Liputan6.com, Jakarta - Pemerintah melalui Direktorat Jenderal (Ditjen) Pajak Kementerian Keuangan mewajibkan perbankan melaporkan data tagihan kartu kredit nasabah minimal Rp 1 miliar per tahun paling lambat April 2019.
Kewajiban lainnya ialah menyerahkan data nasabah domestik yang memiliki saldo rekening paling sedikit Rp 1 miliar kepada Ditjen Pajak. Tenggat waktunya akhir April 2018.
Baca Juga
Advertisement
Direktur Jenderal (Dirjen) Pajak Kementerian Keuangan Robert Pakpahan mengungkapkan, Ditjen Pajak tengah berdiskusi dengan Himpunan Bank Milik Negara (Himbara) dan Perhimpunan Bank-bank Umum Nasional (Perbanas) mengenai aturan wajib lapor data tagihan kartu kredit nasabah.
"Kami lagi bicara secara teknis dengan Perbanas dan Himbara. Kan (waktunya) masih lama, 2019," kata dia saat ditemui di Gedung DPR, Jakarta, Senin (12/2/2018).

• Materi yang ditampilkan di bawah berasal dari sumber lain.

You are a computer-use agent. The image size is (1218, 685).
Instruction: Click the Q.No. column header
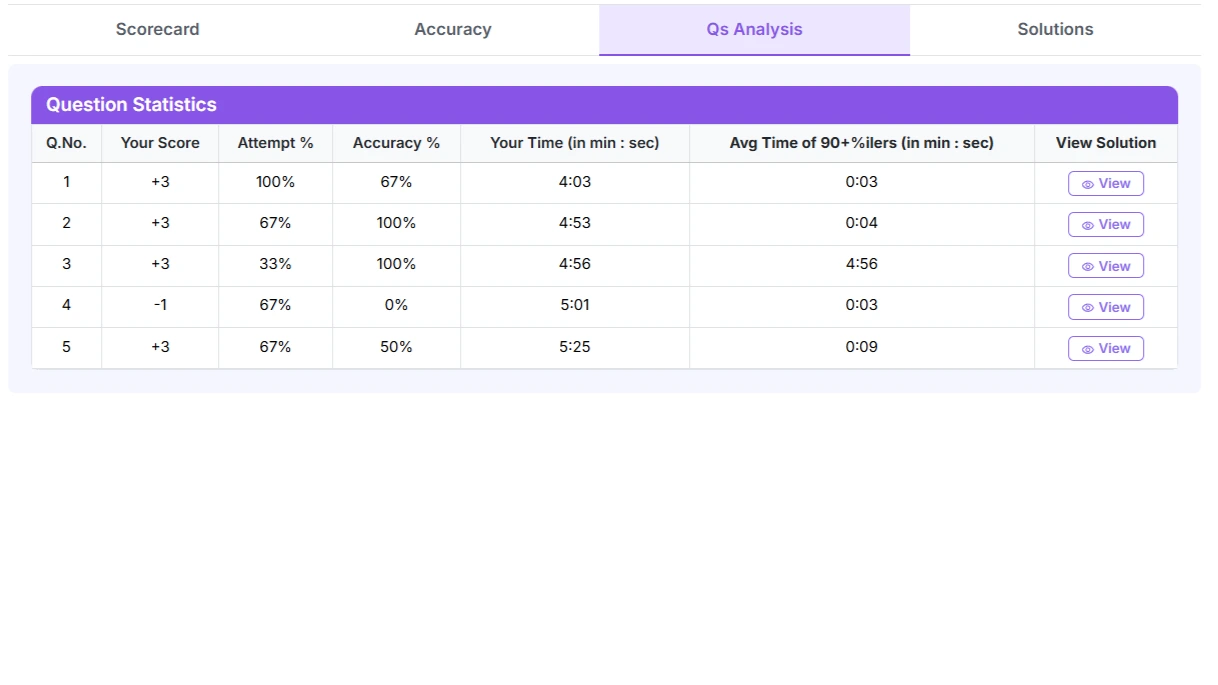click(x=66, y=143)
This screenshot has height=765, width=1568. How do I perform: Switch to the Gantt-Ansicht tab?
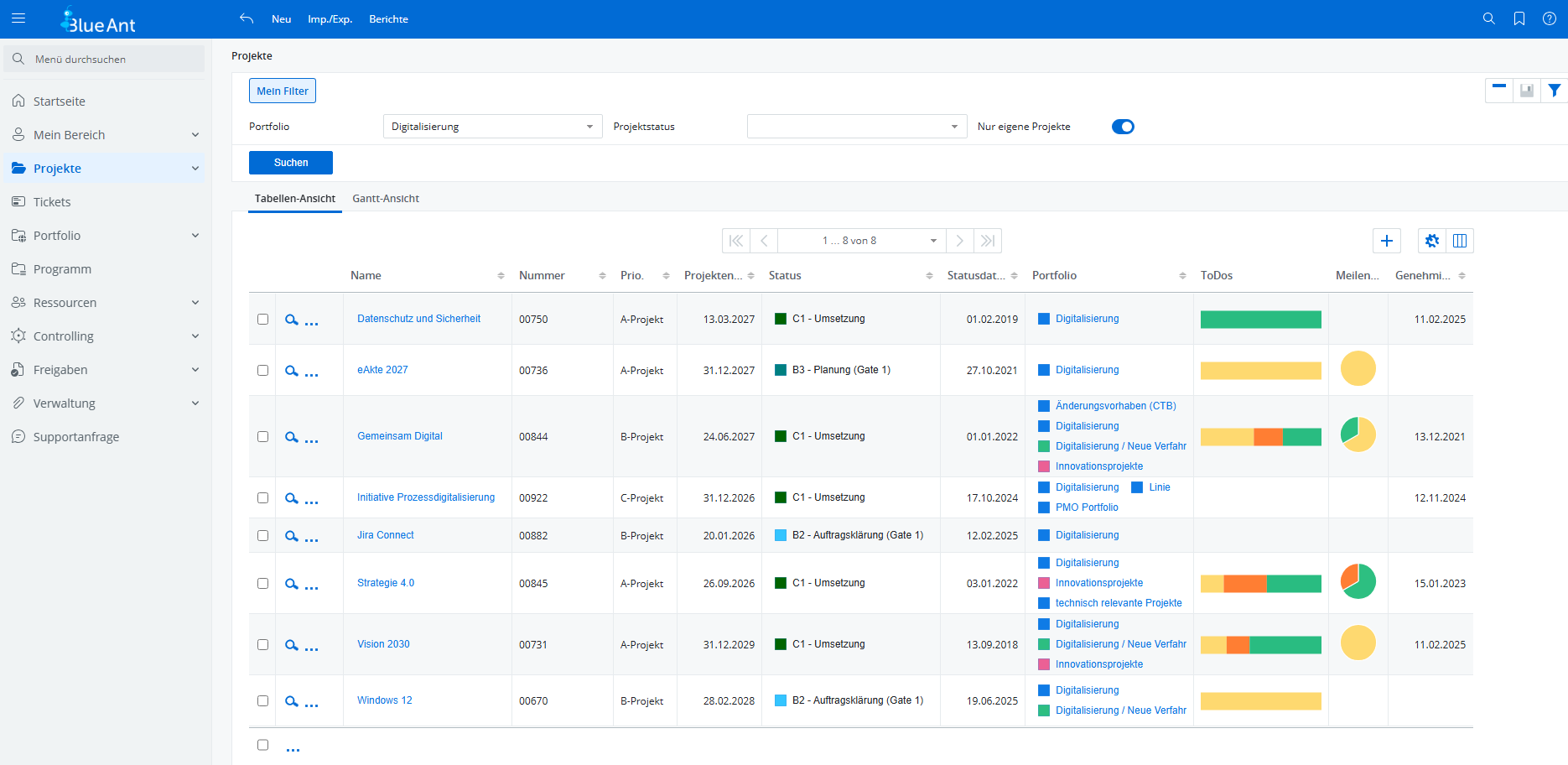pyautogui.click(x=386, y=199)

Pernyataan tersebut menjawab respons dari bankir atas aturan yang tertuang Peraturan Menteri Keuangan (PMK) Nomor 228/PMK.03/2017 tentang Rincian Jenis Data dan Informasi serta Tata Cara Penyampaian Data dan Informasi yang Berkaitan dengan Perpajakan.
Kata Bankir
Sebelumnya, Direktur Utama PT Bank Rakyat Indonesia Tbk (BRI) Suprajarto berharap kepada pemerintah untuk menimbang kembali kebijakan wajib lapor data dan informasi kartu kredit nasabah karena dikhawatirkan memicu kegaduhan.
"Mudah-mudahan oleh pemerintah bisa dipikirkan kembali untuk tidak dalam waktu dekat," kata dia saat dihubungi Liputan6.com.
Dihubungi terpisah, Presiden Direktur PT Bank Central Asia Tbk (BCA) Jahja Setiaatmadja tak ingin berspekulasi dengan dampak dari kebijakan tersebut.
Dia akan menunggu masukan dari nasabah atas rencana Ditjen Pajak mengintip data kartu kredit untuk tagihan paling sedikit Rp 1 miliar setahun.
"Ini belum dapat masukan dari nasabah, kami tidak mau mengada-ada. Gaduh atau tidaknya kalau sudah betul-betul ada komplain dari nasabah, baru kami bisa komen berdasarkan fakta. Jadi nanti kita tanya lebih detail ke nasabah," jelas Jahja.